Women diagnosed with early-stage breast cancer are faced with a tough choice either to have parts of the affected breast removed, a procedure followed by several weeks of potentially toxic radiation therapy, or to opt for a mastectomy, removing the entire breast and contending with the disfigurement that entails. The decision typically rests on where and how widespread the tumors are. It's no wonder, then, that more and more women are relying on high-tech MRI (magnetic resonance imaging) scans to help them examine their cancer and choose the right treatment.
But that may not be such a good idea, say researchers in a commentary appearing in CA: A Cancer Journal for Clinicians, a publication of the American Cancer Society. The authors looked at studies pitting preoperative use of MRI, which relies on magnetic waves, against mammograms and similar tests that use radiation to take pictures of breast tissue. Researchers found that women choosing MRIs often ended up with more aggressive surgery much of which wasn't necessary than women who did not use the scans. What's more, employing the newer and more sensitive MRI technology did not improve a woman's chance of surviving cancer or her chances of avoiding a recurrence of tumors.
While there is no doubt that MRIs are more sensitive than mammograms, says Dr. Daniel Hayes, clinical director of breast oncology at the University of Michigan Comprehensive Cancer Center and a co-author of the commentary, it's not clear that the technique is more specific than mammography. Studies of each diagnostic screen have shown that compared to mammograms, MRIs can pick up additional cancer lesions 16% of the time. "But," says Hayes, "the question is whether they are biologically important."
The risk of recurrence in women treated for early-stage breast cancer ranges from 5% to 10% in the 10 years after diagnosis. Three decades of studies have shown that lumpectomy combined with radiation therapy yields the same survival and recurrence rates as mastectomy; while more cancer may remain in a breast following lumpectomy, these lesions are generally destroyed by the radiation, which gives the two procedures the same outcomes. Yet women receiving an MRI tend to choose the more invasive approach.

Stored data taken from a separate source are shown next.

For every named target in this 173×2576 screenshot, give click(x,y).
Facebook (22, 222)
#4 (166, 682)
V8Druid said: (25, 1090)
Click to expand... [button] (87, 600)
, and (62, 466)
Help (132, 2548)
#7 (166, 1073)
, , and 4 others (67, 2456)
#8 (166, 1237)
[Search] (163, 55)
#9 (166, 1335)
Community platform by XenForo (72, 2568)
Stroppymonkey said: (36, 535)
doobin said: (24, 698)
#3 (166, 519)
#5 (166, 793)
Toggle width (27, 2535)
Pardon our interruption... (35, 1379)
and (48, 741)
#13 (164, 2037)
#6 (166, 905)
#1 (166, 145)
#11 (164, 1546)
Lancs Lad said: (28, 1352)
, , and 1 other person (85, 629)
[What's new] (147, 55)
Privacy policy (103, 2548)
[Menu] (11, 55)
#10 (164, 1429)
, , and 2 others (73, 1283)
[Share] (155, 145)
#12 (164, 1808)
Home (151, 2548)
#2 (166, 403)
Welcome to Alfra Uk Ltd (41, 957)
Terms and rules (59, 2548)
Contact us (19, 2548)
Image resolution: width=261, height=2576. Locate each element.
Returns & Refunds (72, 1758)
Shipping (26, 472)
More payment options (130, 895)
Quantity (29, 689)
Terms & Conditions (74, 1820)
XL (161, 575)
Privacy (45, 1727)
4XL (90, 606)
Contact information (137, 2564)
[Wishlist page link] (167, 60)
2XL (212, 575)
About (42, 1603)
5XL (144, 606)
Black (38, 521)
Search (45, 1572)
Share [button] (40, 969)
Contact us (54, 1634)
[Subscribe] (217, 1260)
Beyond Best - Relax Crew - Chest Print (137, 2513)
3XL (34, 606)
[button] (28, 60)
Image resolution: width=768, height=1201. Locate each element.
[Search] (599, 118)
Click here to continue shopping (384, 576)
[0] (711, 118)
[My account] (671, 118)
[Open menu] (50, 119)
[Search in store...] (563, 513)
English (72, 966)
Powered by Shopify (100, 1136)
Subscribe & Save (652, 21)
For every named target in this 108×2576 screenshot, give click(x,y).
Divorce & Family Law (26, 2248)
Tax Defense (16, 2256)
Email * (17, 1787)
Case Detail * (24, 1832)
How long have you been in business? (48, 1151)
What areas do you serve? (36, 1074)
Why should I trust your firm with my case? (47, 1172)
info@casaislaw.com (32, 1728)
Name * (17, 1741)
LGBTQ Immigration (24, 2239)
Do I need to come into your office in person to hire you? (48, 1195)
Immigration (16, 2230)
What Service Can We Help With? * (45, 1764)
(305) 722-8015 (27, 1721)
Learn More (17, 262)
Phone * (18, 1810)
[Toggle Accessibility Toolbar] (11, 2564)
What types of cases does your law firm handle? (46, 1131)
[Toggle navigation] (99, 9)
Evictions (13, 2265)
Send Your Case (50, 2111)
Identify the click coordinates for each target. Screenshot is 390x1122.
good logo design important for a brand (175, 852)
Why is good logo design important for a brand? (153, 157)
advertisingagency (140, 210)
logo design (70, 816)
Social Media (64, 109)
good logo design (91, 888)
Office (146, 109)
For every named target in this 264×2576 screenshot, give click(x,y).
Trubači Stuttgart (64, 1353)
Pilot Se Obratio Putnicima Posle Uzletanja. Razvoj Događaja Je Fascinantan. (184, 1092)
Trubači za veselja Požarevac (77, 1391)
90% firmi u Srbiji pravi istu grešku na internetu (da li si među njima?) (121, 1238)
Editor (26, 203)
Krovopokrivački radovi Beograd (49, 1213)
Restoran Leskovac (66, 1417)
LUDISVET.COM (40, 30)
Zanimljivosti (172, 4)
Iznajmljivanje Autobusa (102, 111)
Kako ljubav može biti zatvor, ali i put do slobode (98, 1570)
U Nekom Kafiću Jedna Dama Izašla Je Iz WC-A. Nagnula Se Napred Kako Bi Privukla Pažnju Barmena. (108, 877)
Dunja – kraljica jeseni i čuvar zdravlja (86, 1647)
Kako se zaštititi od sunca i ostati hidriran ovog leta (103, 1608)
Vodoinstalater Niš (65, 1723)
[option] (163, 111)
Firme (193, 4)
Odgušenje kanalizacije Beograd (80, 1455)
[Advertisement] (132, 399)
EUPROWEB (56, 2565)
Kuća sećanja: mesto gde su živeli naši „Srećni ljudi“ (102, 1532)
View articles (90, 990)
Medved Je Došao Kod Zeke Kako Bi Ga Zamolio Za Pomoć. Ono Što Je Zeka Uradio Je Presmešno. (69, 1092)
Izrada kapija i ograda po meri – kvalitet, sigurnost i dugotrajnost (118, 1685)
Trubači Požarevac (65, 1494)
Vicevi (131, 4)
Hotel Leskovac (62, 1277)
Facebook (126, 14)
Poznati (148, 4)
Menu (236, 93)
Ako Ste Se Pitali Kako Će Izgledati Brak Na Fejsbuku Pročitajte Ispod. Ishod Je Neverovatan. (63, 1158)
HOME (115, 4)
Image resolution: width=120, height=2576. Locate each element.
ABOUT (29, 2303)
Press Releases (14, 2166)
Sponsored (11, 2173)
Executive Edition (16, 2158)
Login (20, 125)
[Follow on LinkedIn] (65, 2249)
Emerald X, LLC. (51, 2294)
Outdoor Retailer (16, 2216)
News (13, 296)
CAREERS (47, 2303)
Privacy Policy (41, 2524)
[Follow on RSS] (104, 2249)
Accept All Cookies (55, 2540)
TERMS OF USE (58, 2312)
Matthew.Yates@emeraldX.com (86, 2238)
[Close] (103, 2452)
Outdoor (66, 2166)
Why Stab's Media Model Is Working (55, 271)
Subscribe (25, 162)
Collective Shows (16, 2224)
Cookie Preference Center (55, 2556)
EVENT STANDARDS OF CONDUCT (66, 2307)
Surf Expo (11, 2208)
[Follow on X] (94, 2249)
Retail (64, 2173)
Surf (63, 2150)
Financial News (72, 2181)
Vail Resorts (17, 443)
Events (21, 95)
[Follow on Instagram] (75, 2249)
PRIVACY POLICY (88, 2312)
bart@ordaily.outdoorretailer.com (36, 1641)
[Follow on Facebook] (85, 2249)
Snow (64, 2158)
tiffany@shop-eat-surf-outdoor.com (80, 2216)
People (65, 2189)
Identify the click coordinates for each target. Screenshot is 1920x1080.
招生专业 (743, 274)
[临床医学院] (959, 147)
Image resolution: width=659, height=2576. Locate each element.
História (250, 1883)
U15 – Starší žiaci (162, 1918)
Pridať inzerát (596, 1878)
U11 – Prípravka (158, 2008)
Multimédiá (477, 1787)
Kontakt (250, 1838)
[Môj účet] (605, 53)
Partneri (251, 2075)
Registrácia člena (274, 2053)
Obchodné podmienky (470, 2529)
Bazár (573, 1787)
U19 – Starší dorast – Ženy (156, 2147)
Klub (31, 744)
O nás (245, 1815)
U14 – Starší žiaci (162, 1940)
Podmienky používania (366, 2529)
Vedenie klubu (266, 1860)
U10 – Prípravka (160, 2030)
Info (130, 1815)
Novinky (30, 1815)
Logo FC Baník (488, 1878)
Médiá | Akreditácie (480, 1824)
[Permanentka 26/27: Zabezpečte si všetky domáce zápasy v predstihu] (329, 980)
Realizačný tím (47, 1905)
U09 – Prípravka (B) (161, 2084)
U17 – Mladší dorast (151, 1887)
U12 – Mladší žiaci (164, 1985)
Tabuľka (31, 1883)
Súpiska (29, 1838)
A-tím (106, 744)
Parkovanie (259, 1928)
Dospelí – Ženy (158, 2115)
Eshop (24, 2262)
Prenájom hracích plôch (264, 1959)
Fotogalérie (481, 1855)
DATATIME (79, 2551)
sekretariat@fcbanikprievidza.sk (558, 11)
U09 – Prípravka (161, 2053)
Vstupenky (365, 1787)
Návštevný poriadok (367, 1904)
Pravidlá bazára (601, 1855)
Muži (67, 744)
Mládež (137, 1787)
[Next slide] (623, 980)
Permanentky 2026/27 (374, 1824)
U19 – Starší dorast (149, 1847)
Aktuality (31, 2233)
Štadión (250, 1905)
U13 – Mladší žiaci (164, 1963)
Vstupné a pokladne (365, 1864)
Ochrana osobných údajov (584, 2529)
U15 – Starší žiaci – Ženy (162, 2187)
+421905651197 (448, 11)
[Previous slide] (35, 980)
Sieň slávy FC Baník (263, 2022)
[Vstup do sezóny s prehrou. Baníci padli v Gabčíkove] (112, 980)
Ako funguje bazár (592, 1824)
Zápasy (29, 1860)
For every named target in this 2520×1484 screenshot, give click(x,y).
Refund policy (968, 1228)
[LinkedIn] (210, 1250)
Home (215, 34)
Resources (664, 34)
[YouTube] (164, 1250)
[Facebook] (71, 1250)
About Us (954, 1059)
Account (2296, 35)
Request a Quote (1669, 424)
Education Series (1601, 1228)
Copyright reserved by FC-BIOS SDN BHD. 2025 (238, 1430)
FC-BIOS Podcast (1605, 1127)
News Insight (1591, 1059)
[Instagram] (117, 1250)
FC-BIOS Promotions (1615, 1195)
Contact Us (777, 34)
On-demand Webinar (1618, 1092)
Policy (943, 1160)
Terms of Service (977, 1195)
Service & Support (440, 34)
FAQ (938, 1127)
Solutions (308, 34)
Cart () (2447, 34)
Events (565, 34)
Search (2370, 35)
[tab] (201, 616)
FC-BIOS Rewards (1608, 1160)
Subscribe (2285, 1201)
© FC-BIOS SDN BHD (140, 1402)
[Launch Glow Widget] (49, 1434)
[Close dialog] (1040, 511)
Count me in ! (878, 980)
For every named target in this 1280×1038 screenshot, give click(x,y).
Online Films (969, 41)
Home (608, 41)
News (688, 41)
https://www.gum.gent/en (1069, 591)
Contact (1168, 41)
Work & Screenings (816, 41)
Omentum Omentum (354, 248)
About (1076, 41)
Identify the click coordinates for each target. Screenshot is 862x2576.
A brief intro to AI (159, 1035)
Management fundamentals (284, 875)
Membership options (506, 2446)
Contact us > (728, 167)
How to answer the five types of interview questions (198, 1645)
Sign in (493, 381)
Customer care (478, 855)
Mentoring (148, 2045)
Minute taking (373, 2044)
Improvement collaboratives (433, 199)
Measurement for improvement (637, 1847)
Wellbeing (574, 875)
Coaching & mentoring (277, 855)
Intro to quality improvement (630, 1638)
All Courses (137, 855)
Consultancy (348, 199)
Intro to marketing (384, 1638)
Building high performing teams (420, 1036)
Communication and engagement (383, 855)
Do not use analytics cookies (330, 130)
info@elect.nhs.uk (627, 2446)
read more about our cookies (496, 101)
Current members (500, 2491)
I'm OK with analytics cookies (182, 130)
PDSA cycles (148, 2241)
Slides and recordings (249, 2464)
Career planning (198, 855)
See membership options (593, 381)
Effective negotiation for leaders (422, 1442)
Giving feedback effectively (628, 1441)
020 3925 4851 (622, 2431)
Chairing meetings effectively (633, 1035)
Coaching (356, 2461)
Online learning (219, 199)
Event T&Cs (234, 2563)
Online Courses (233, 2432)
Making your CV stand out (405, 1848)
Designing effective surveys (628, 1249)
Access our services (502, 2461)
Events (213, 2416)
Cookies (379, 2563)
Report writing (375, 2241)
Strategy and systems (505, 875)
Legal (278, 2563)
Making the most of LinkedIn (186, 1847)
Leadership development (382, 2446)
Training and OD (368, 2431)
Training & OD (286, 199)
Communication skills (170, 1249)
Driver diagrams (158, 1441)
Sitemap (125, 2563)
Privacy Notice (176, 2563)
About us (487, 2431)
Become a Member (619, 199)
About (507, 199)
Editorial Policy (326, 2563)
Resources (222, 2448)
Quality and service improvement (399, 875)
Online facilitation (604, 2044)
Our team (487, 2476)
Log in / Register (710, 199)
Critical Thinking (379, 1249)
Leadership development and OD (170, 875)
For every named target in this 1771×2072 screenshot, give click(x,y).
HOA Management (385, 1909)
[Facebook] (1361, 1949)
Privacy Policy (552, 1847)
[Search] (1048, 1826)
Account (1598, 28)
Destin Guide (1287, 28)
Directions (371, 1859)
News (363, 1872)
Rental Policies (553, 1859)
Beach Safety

Why? Because MRI is particularly good at diagnosing small tumors and picking up abnormalities that mammograms may miss in young women with dense breast tissue which may cause undue anxiety. Evidence suggests that women who opt for MRIs tend to react to seeing their lesions, whether they are cancerous or not, by having their entire breast removed rather than just a portion of the tissue. "I just saw two patients who both had MRIs done at an outside institution, and both came in wanting mastectomies based on the MRI findings," says Dr. Anthony Lucci, a surgical oncologist at M.D. Anderson Cancer Center in Houston. Neither of the MRIs showed cancer, just abnormalities, says Lucci, but more and more patients are requesting an MRI not as a diagnostic screening tool but as a prognostic one. And in those situations, "they are much more likely to request a mastectomy if the MRI reveals an abnormality," he says.
According to the studies that Hayes and his co-author, Dr. Nehmat Houssami, analyzed, such mastectomies are often unnecessary; earlier studies have shown that many of the small cancers that a lumpectomy may leave behind are in the same region as the surgery site, and therefore will most likely be destroyed by the radiation treatment that follows. "Radiation is very good," says Dr. Larry Norton, a breast-cancer specialist at Memorial Sloan Kettering Cancer Center in New York City. "We do know that if you don't irradiate a breast after surgery, you get local recurrence."
Aside from increasing the rate of radical surgery, the use of MRIs may also harm patients who already have a diagnosis. Patients may take several weeks to investigate the lesions, get biopsies and wait for pathology results, delaying the actual treatment of cancer.
So why do women continue to insist on having an MRI? Part of it has to do with the culture of technology: we believe that newer and more is better. Part of it also can be traced to a me-too spillover from the diagnostic arena. As a diagnostic tool, MRIs can be useful in picking up what mammograms may not find which is why the American Cancer Society, for example, recommends both screens for otherwise healthy women with a strong family history of the disease and younger women with dense breast tissue.
Hayes acknowledges that MRIs may also prove useful in detecting the spread of cancer from one breast to the other, but even here, he says, the data are still preliminary; MRIs may pick up about 3% to 5% of tumors that mammograms miss, but there is little evidence suggesting whether those additional tumors are malignant or benign. To find out the true benefit of MRI, he says, more research needs to be conducted. "Without randomized trials, we really don't know everything," says Norton.